そのマナやエーテルを利用しない手はないけど・・

どうするの?話にあったエーテル変換施設を占拠する?」

「おいおい、物騒な事を言うねぇ。供給している一帯から喧嘩売られるのがオチだ」

「そうだ、強引だぞ?アンジェリカ・・まぁアルマティ出身はそもそも手段を選ばないからな・・」

・・生活の基盤になっているらしいからそんなもん横取りにしたら大騒ぎだ

「じゃあクロムウェル、他に良い手はあるとでもいうの?」

「いや、・・あは・・ははは・・」

・・それを振られると辛い・・



「・・マナ結晶体を利用してはどうでしょう?」



・・おっ、イオが冷静に助け舟を・・

「・・なるほどね。確かに良い手だが・・希少な物だぞ?」

「センセー質問〜」

「なんだい?ボンクラ生徒?」

「マナ結晶体ってなんだ?ってかボンクラ生徒で悪かったな!ごらぁ!」

「そのノリが馬鹿なんだよ。・・理由は定かではないがある条件でマナが結晶化することがあるんだよ。

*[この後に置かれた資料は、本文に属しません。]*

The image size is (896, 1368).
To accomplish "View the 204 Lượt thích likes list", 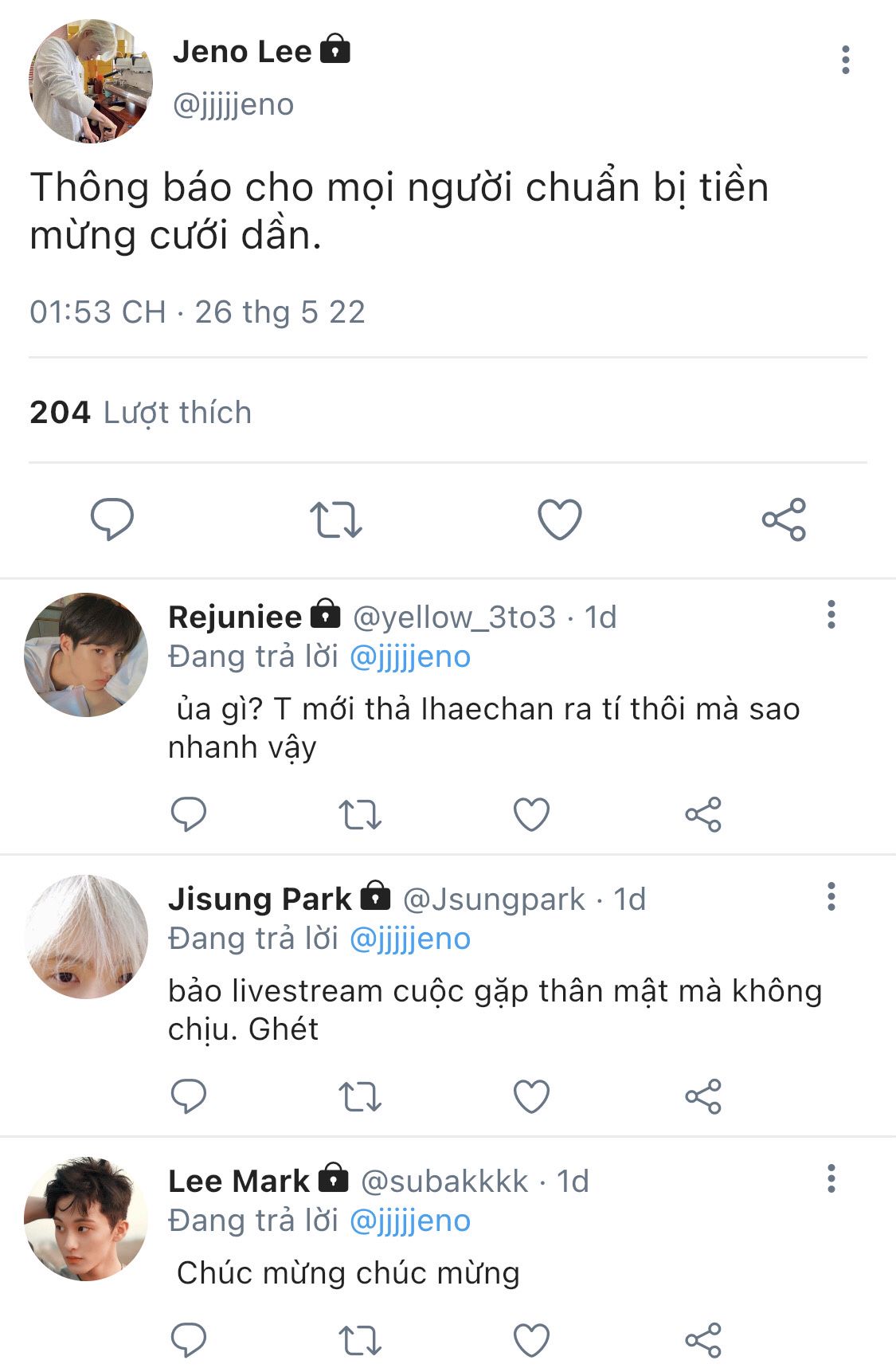I will click(x=140, y=413).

それを利用すればあんたの儀式に必要な分の力場ぐらいは作れるだろう・・ただ・・」

「ただ?」

「まぁ言ったように大変希少なんだ。

国内で発見されても大概国王が管理している・・まぁ破壊してマナに還元して自国の増強に当てるのがもっぱらなんだけどね」

・・やれやれ、必要な物は国家機密な代物ですか・・

「・・他に手はなさそうね。マナ結晶体を集めつつ術の改良を施して元の世界に戻る・・いいわね?クロムウェル」

「へ〜い・・ってか簡単に言うけどその結晶体が見つかったって噂とか流れるのか?

『本日、この町で大当たり〜!』みたいな」

「やっぱ馬鹿だね・・。機密品だから例え街で見つかってもほとんどの人間には知らされないよ。

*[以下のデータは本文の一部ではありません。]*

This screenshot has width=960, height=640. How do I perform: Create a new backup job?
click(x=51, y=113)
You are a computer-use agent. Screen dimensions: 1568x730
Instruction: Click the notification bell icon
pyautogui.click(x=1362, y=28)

ひょっとしたらその存在すら知らない奴もいるかもしれない・・」

・・やれやれ・・それじゃ聞き込みしたところでどうにもならないな・・

逆にそれでマークされそうだし

「やっぱり〜、エーテル変換施設を強奪する線にする?」

「強引って言ったのは誰よ?でも情報が乏しいのは痛いわね・・雲を掴むような話だわ」

「はははっ、上手い例えだねぇ。異世界の格言というのも中々面白いもんだ。

それがある場所を知っていたらあたしも教えられるんだが・・こればっかりはね

前いた国のならば知っているんだがとっくに破壊されているだろうし・・」

「・・、ならばラキオスに忍び込んで情報を得てはいかがでしょう?」

おおっと!イオさん再度助け舟!

「もはや『助け舟のイオ』・・だな」

「は・・?」

「馬鹿は放っておきな・・しかし・・ラキオスか・・流石は私の助手、良い手だ」

「確かエトランジェが戦線に加わり勢力を広げている北国ね・・、なるほど・・」

アンジェリカさんもわかったらしい・・

具体的に何がなるほどなのやら・・

・・お・・・俺って・・馬鹿だったの!?

「あの〜・・説明を〜・・」

「つまり、立て続けに勢力を伸ばしているならば新たに勢力下に置いた土地に関する情報というのはラキオス自身も詳しくないの。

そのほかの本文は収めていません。